A survey published Wednesday by Metroxpress, a newspaper, found that half of Danes surveyed want to restrict immigration and a quarter want to ensure that Muslims never account for more than 5 percent of the population. The government is barred by law from classifying residents by religion but a study by Aarhus University in 2013 found that Muslims represented around 4.2 percent of the population. …
The government, headed by the Social Democratic prime minister, Helle Thorning-Schmidt, has sought to avoid a public backlash against Muslims by insisting that Islam and Western values can coexist. “This is not a war between Islam and the West,” the prime minister declared immediately after the attacks.

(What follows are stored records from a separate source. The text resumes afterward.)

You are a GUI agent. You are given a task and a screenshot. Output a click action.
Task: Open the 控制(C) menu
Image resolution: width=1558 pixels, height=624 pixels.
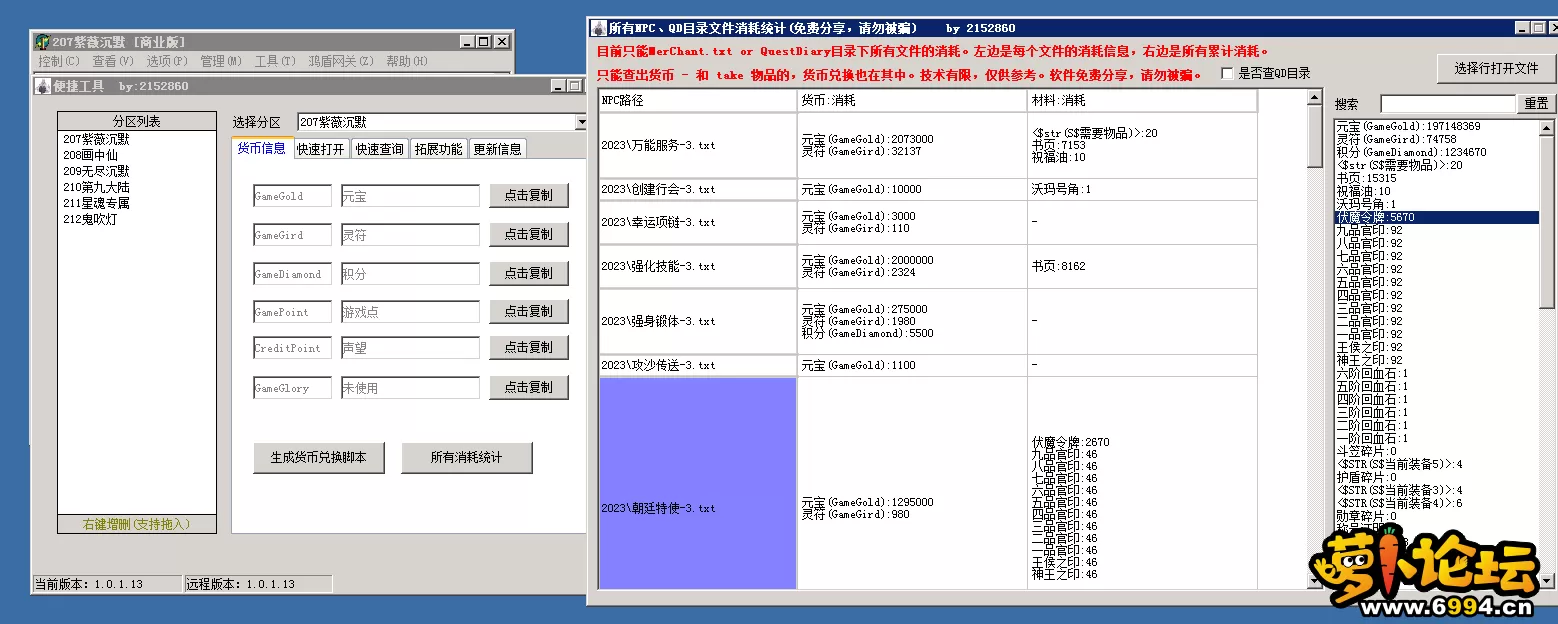tap(58, 61)
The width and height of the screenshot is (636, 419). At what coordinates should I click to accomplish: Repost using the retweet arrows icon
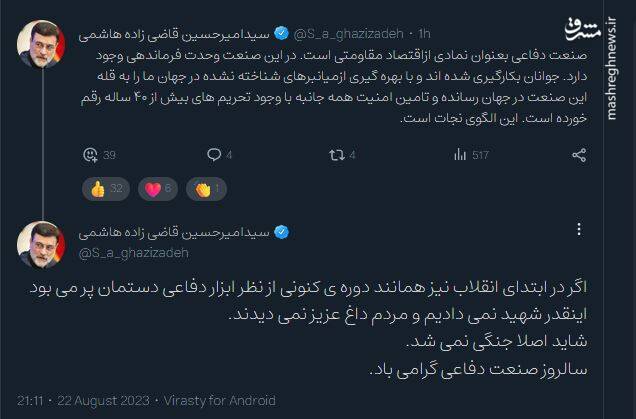pyautogui.click(x=336, y=155)
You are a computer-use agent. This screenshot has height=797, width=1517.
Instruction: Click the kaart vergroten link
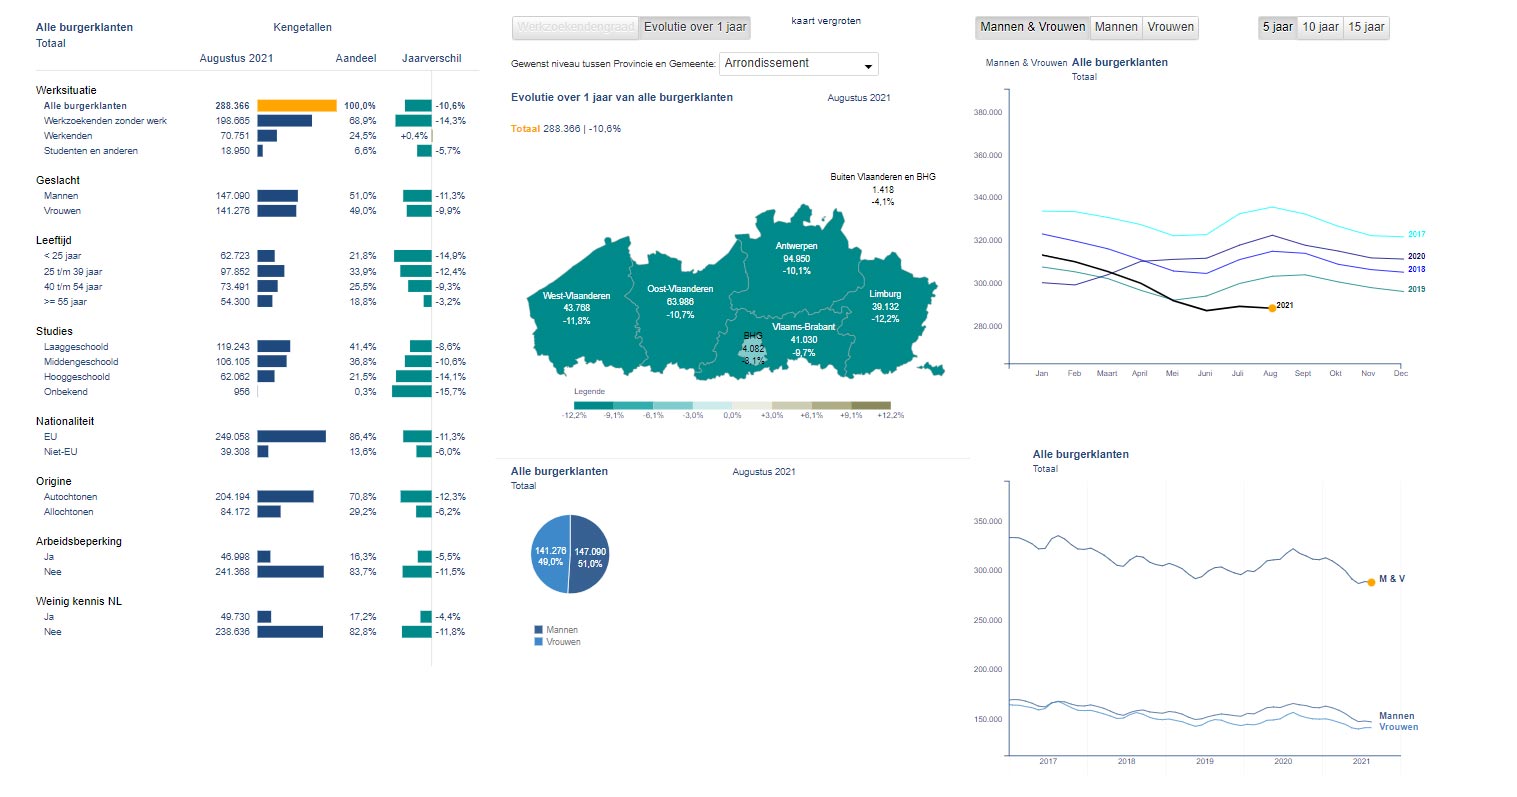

Here’s a novel angle from the NYT:
As in many other European countries, however, Muslims in Denmark may coexist with their non-Muslim neighbors, but they often cling to the values and conspiracy-driven mind-set of their home countries.Mr. Mann, the law student and youth counselor, for example, said he was convinced that the United States government had a hand in the Sept. 11, 2001, attacks. “You have to be blind” to think otherwise, he said.
Helime al-Amed, a Palestinian from Syria and mother of five children in Mjolnerparken, the housing project where Mr. Hussein grew up, praised Denmark as a generous and friendly country, but she still believes that last weekend’s attacks were “orchestrated by people who are against us, who want to provoke anger at Muslims.”
Mr. Hussein, she added, had been deliberately killed by police officers in a shootout Sunday morning to prevent him from talking. “When he died the truth died with him,” she said.
So, maybe it would be okay with The New York Times for Denmark to crack down on immigration from Muslim countries, but not from Muslim Countries per se, because that would be Islamophobic, but instead from countries with Conspiracy Theorist cultures (which just happen to be overwhelmingly Muslim), because Conspiracy Theorism is Bad, so being Conspiracy Theoriphobic is thus Good.
Interesting …
Like I’ve been saying, people in the American media aren’t really that excited about vicious Muslims murdering Jews and people in the European media, so there’s some tiny sliver of a chance that greater sanity might emerge from this.
But the American press spent so many decades constructing their Guns of Singapore to pound down the cisgender straight white native male menace via Diversity that it’s hard for them to come out and imply, oh, sorry, I guess we were wrong, or even we weren’t wrong in the past, but we’ve been so successful in denouncing the Looming Arizona Fourth Reich that we’ve reached the point of diminishing returns.
So, let’s think about baby steps for the Holders of the Megaphone to inch themselves around to this new idea that the real problem isn’t immigration from Muslim cultures, it’s immigration from cultures that are infected with Conspiracy Theorist thinking, so immigration restriction could be thought of not as Islamophobic but as … Pro-Science!
It will take years to get there, but let me toss out an idea as a start that could be rolled out to begin the conditioning process without alarming the SWPLs and SJWs. This anti-Conspiracy Theorist triple bankshot idea needs an initial straight white male face.
And I’ve got one for them: in the grand tradition of aged Hollywood actors turning into nutty caricatures of their most popular roles, Randy Quaid, (above right) who played the crazy conspiracy theorist in Independence Day, has turned into a crazy conspiracy theorist. Quaid is holed up in Canada, which he claims he fled to not because of legal problems in the U.S., but because he fears for his life from a conspiracy of “star whackers” who murder Hollywood stars.
So, start off with articles about how the country is better off without conspiracy theorists like Randy Quaid around.